Den nrhz-Beitrag hab ich jetzt nur angelesen, aber er sieht auf den ersten Blick nicht schlecht aus. Dass das Grundeinkommen kurioserweise als linkes Projekt wahrgenommen wird, während sich die Umsetzungsvorschläge wie ein neoliberaler Albtraum lesen, wundert mich schon lange.
Gerade Meinung macht doch Blogs aus – übrigens gilt das auch für die Presse, denn sonst würden wir ja Alle Pressemitteilungen und Verlautbarungen lesen.

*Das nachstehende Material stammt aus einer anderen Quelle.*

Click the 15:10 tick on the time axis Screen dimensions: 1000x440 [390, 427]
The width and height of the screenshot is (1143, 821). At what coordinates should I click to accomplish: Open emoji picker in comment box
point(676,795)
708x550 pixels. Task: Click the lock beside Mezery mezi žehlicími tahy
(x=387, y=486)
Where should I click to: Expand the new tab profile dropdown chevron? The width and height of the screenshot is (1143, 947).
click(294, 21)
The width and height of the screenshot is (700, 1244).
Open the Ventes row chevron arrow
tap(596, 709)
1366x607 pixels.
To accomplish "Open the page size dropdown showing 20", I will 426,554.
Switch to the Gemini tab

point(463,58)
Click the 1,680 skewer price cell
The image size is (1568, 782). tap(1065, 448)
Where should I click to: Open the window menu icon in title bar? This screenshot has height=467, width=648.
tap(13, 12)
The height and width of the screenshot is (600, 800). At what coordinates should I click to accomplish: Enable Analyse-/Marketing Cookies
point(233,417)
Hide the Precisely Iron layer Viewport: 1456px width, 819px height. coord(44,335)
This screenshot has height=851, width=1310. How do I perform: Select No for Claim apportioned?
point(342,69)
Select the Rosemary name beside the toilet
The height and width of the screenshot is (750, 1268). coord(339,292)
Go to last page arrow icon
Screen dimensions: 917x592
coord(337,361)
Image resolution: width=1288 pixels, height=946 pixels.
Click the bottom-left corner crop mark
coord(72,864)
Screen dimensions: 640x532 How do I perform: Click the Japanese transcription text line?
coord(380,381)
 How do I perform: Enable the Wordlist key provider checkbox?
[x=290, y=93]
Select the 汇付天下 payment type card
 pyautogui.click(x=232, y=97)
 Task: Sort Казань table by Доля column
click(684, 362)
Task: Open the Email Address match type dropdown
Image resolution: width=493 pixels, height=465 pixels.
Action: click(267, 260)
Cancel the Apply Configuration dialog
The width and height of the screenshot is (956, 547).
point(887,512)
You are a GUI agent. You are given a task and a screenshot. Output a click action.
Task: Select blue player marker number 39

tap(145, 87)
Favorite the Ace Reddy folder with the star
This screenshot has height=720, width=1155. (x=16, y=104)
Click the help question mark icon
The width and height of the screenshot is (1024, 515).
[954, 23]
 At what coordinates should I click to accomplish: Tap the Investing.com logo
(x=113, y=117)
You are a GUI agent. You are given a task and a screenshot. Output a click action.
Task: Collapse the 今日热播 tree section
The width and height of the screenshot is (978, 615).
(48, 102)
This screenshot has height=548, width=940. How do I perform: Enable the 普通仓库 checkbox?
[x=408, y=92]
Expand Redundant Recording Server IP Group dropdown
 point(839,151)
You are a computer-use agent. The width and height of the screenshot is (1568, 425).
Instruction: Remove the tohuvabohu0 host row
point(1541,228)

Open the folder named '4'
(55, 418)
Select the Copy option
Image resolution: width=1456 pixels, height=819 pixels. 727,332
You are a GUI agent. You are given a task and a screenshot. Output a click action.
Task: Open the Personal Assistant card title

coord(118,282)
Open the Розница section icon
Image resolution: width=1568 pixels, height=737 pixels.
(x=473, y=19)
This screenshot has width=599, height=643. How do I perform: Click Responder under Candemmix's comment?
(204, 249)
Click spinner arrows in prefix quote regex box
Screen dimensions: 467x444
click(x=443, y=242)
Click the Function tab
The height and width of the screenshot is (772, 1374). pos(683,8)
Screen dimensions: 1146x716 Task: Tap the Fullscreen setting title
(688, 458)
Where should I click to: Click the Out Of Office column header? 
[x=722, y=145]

Natürlich sucht man sich Seiten, die der eigenen Meinung zumindest nicht diametral entgegenstehen. Wenn man eine Weile im Netz unterwegs war, hat man auch die Seiten mit der besten Untergrundwarmwasserbeleuchtung gefunden. Wen ein Thema interessiert, oder wer eines vertiefen will, wird sowieso mehrere Quellen lesen.
Fazit: Wer suchet, der findet. Oder: Selber besser machen.
@vera: Zustimmung!
@Torsten:
Beim ersten Fall stimme ich dir zu, die Aufstellung ist völlig untauglich. Nächstes Mal: Leserbrief schreiben!
Beim zweiten Fall unterschlägst du, dass Geißler ausdrücklich auch die Stabilisierung des Euro und Inflationsgefahr als Gründe für die Notwendigkeit des Sparpakets anführt. Darauf stürzt sich AM; wenn du dir die Argumente der Keynesianer wie Flassbeck zur Euro-Debatte ansiehst, wirst du das verstehen. Um ein allgemeines Pro und Contra von Staatsverschuldung ging es doch auch gar nicht, natürlich will AM diese auch begrenzen und abbauen, aber eben nicht durch Sozialabbau und weniger in Wirtschaftskrisen als in Wachstumsphasen. Und bei deiner These, dass Staatsverschuldung immer eine Umverteilung von unten nach oben bewirke, scheinst du mir Dinge vorauszusetzen, die ich nicht (immer) sehe.
Hast du folgende Seiten schon für dich eingeordnet?
Blätter für deutsche und internationale Politik
Ossietzky. Zweiwochenschrift für Politik / Kultur / Wirtschaft
Oder schwebt dir eher sowas wie
Factcheck Deutschland vor?
Müsste nur wiederbelebt werden.
Weiterer Austausch gerne per Mail ([nick](at)gmx-topmail.de), da Detaildiskussionen zu NDS hier schnell OT werden.
antimobbing: Danke für die Tipps, ich packe sie in den Feedreader und werde sie mir in den nächsten Tagen ansehen.
Bei NDS bin ich ich anderer Meinung. Ich bin selbst Volkswirt und weiß deshalb wie man mit Scheinkorrelationen & Co Sachverhalte hinbiegen kann. NDS betreibt in meinen Augen unredliche Meinungsmache. Natürlich sind INSM & Co dankbare Ziele, aber es gibt Grenzen.